Dynamic Optimization for Analyzing Effects of Multiple Resource Failures on Project Schedule Robustness

This study develops hybrid modeling and algorithmic frameworks for analyzing the mutual effects of multiple sources of uncertainty on the quality and the robustness of construction schedules. To cope with multiple sources of disruptions, i.e., random resource failures and severe weather conditions, this paper develops a simulation-optimization model that aims to generate delay resistant project schedules. The Variable Neighborhood Search (VNS) is hybridized with an event-driven simulation framework to generate efficient and robust solutions for computationally expensive resource-constrained project scheduling problems (RCPSP). The simulation experiments have been carried out by a flexible modeling framework that can be adopted by project experts to design construction schedules subject to the uncertainty associated with the multiple resource failure. The problem is mathematically formulated as a bi-objective optimization model aiming to minimize the project makespan and maximize a novel surrogate robustness function simultaneously.

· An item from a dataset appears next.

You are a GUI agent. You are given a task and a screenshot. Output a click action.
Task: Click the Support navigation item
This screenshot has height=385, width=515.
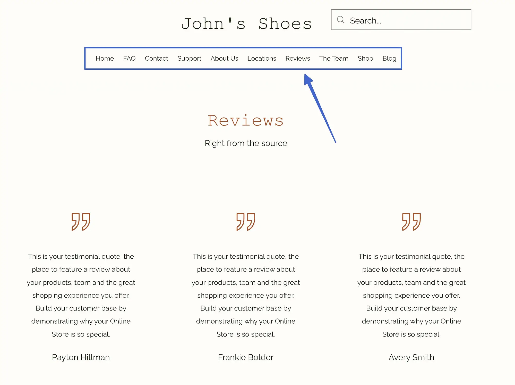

The computational results of the proposed VNS method have been compared with those obtained from the commercial optimization solvers. The simulation-optimization model's application is demonstrated through a case study of the hydropower plant construction project with multiple renewable and non-renewable resources. Based on an extensive statistical analysis of real-life scenarios, this study contributes to a trade-off analysis of project makespan and robustness in construction projects. The t-test statistical analysis results indicate the significance of the project's average delay reduction by implementing the robust project schedule. The outcomes confirm that the designed framework can generate a more efficient project schedule with a higher rate of protection compared with the existing robust approaches.